* EXERCISE REQUIREMENTS
Print exactly and only the lines that run from the one containing "You are a computer-use" through the end of the material, please, omitting pictures.

* RECORDS FOR THE EXERCISE
════════════════════

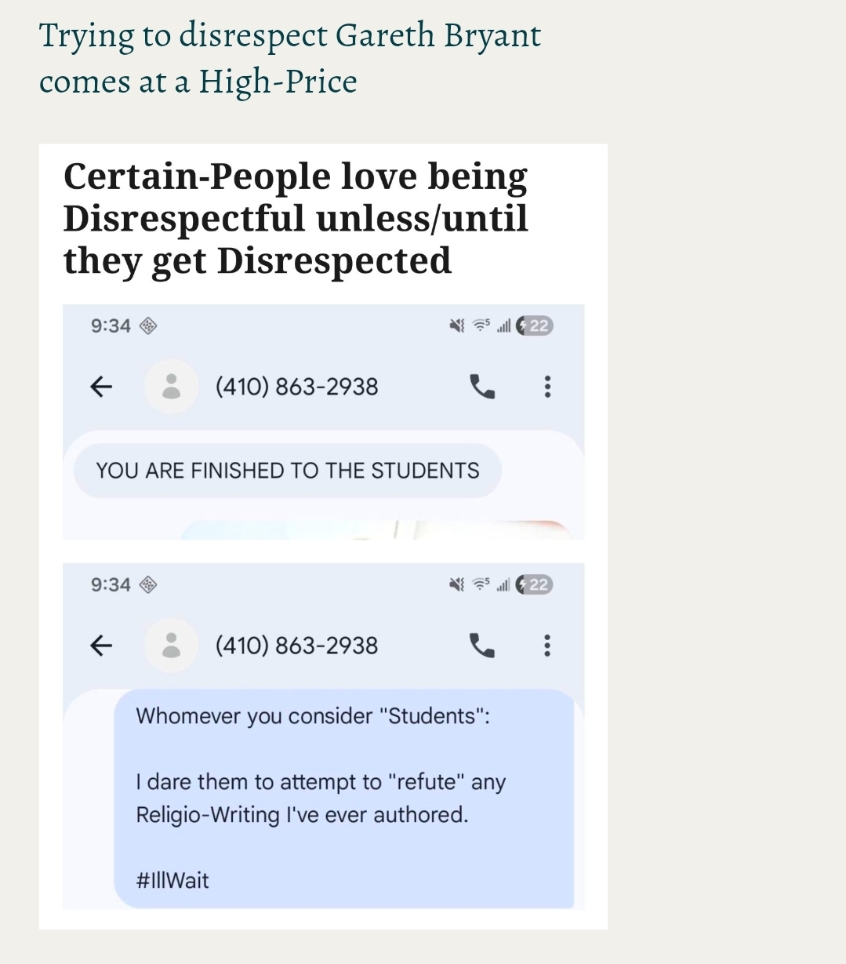Image resolution: width=846 pixels, height=964 pixels.
Task: Select the "YOU ARE FINISHED TO THE STUDENTS" message
Action: pos(287,471)
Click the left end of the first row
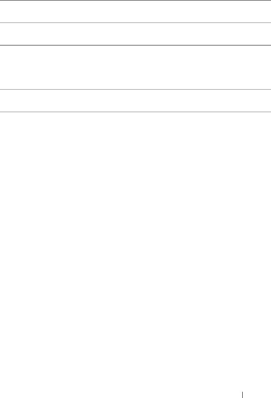Screen dimensions: 271x398 pyautogui.click(x=5, y=11)
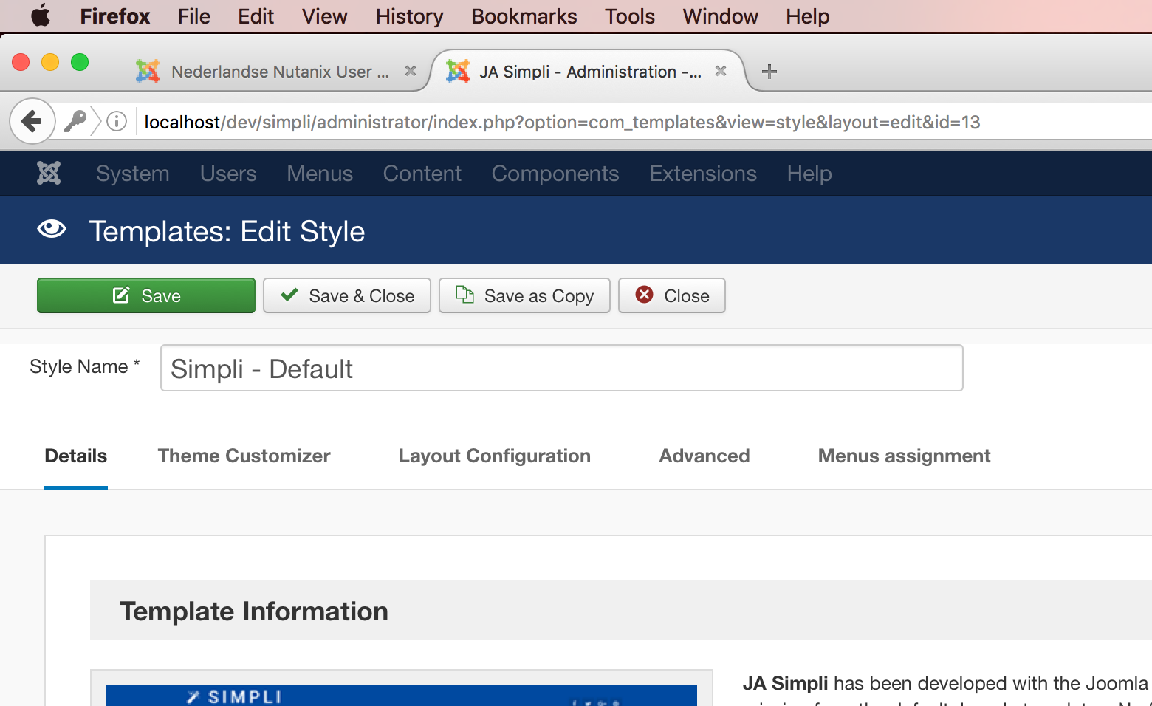Open the Components dropdown in navbar
Screen dimensions: 1152x706
click(555, 174)
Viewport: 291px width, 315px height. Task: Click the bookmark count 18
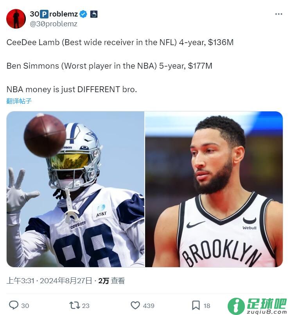tap(207, 306)

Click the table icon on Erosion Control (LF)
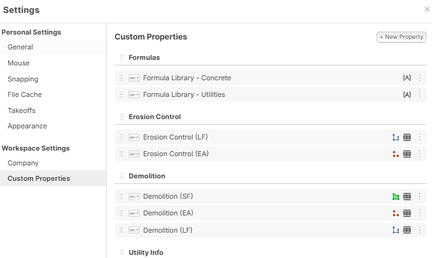(407, 138)
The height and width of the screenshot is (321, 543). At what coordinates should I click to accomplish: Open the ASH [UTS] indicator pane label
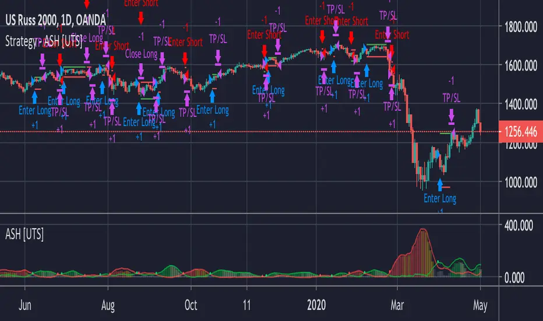pyautogui.click(x=24, y=234)
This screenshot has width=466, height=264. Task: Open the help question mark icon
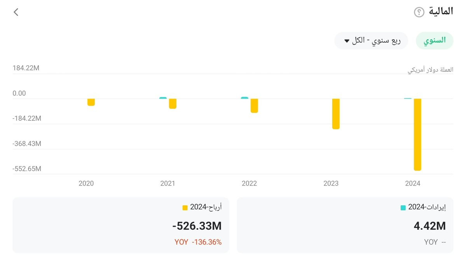[x=419, y=12]
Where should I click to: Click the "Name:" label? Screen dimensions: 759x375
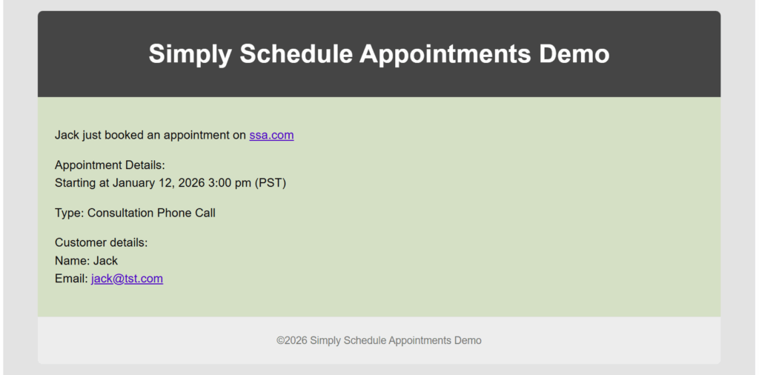(x=72, y=261)
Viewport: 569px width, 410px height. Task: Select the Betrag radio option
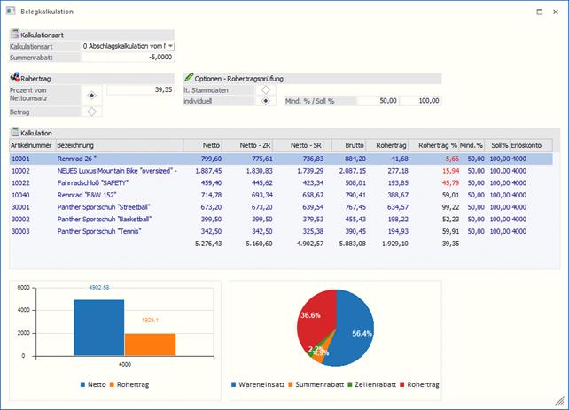click(x=92, y=112)
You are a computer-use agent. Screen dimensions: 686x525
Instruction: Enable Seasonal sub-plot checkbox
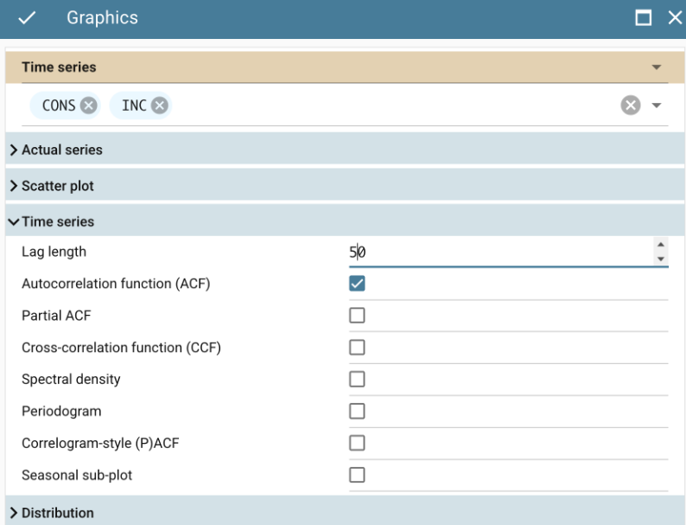click(357, 475)
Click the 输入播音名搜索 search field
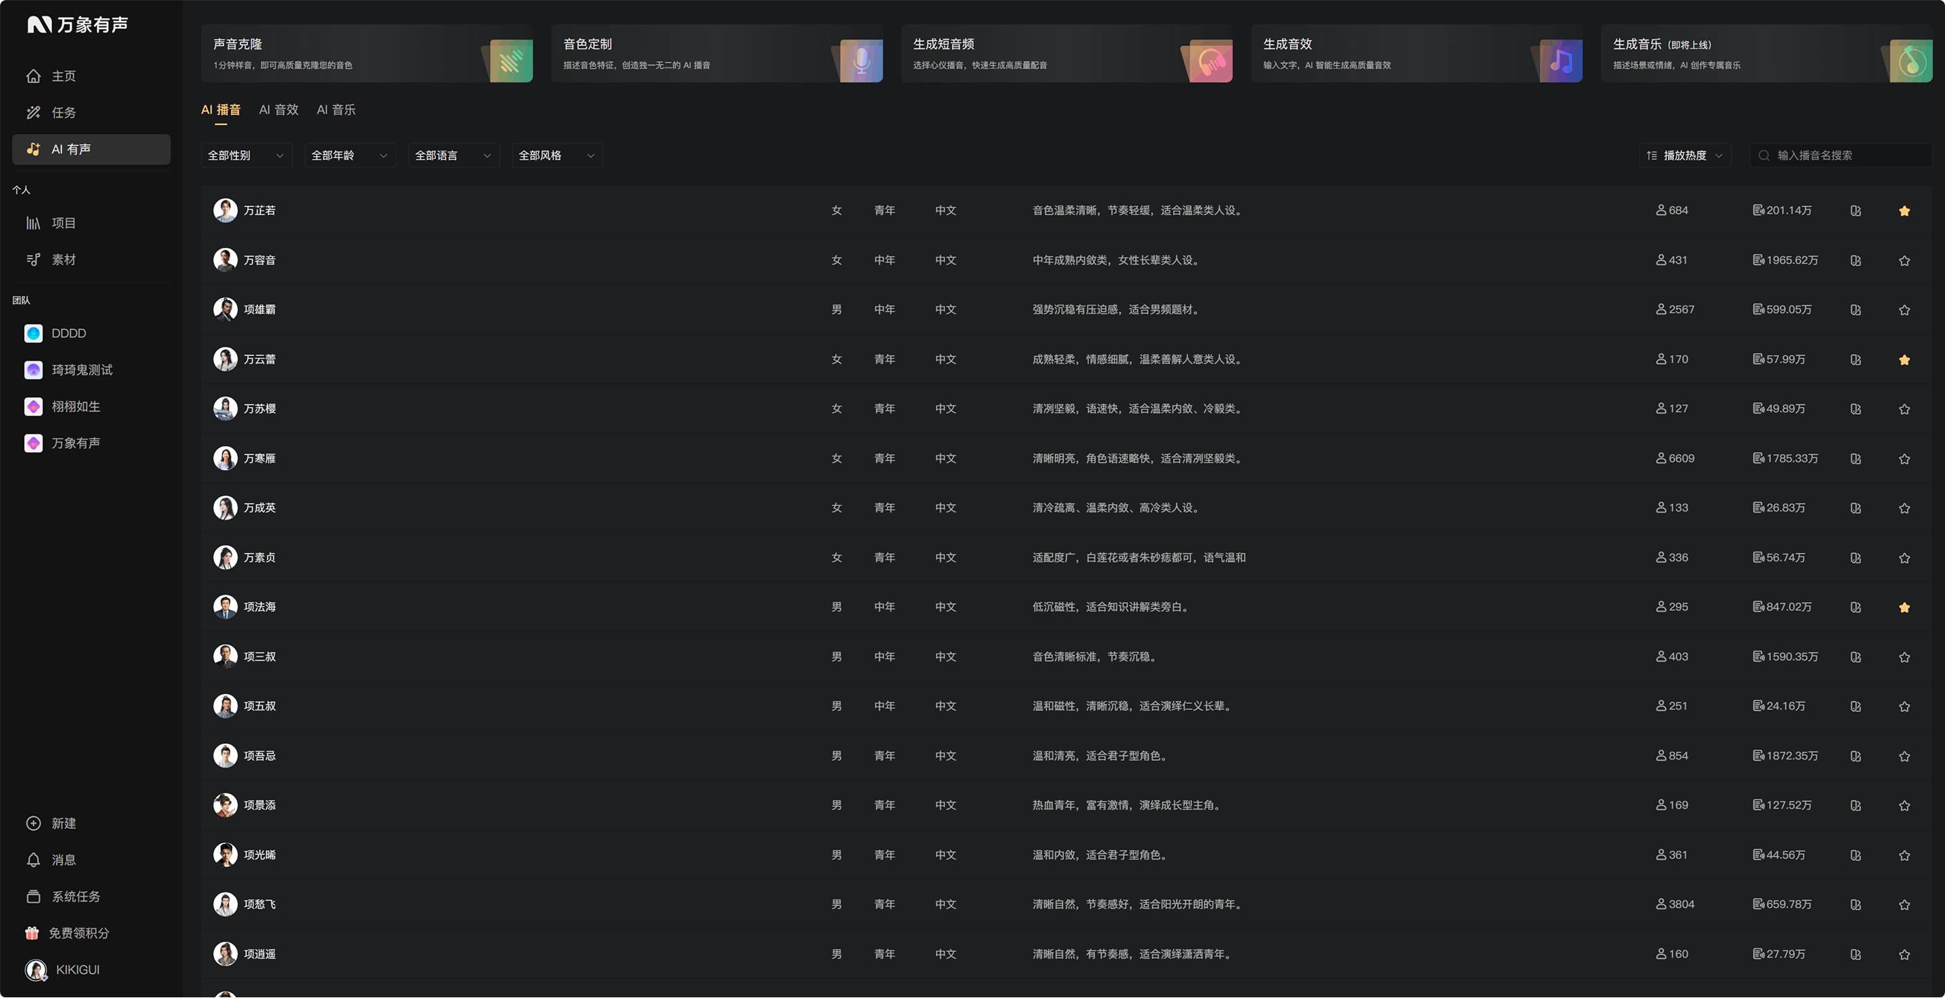The height and width of the screenshot is (998, 1945). coord(1841,156)
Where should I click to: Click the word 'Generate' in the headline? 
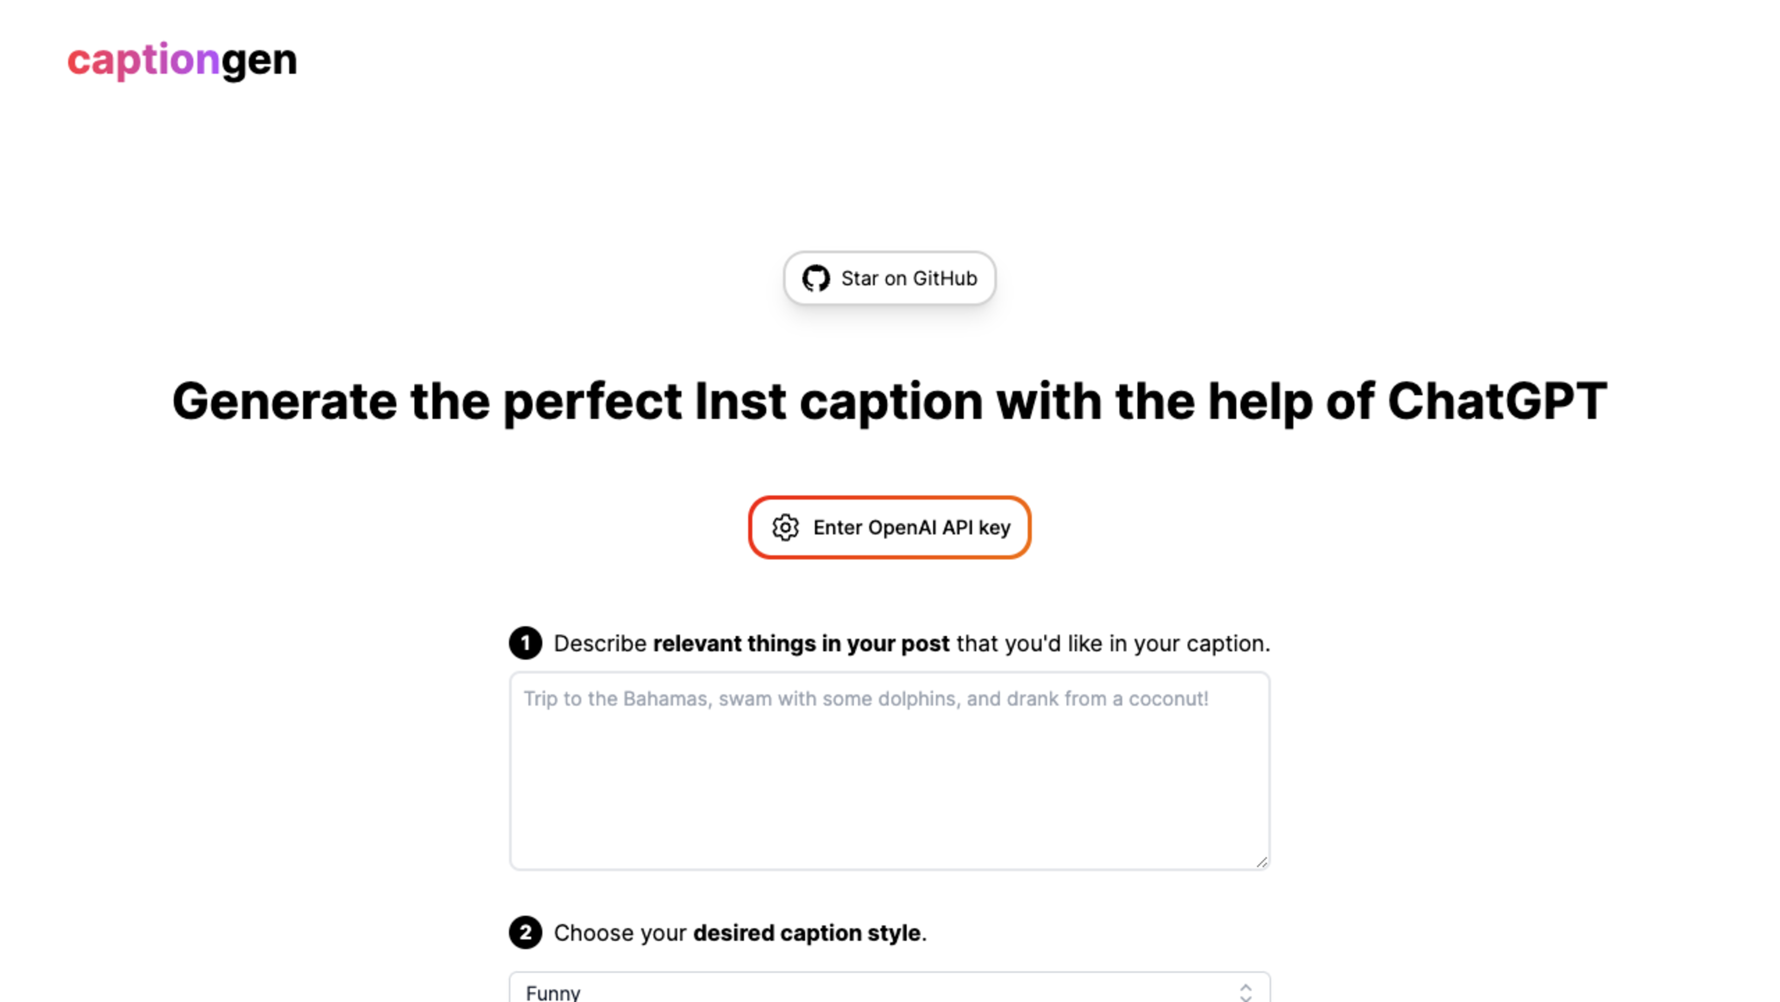(x=285, y=402)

════════════════════

* RESPONSE BOX
You are a computer-use agent. Screen dimensions: 686x525
Instruction: Enable Seasonal sub-plot checkbox
click(357, 475)
Click the 输入播音名搜索 search field
The height and width of the screenshot is (998, 1945). coord(1841,156)
Where should I click to: Click the word 'Generate' in the headline? 
(x=285, y=402)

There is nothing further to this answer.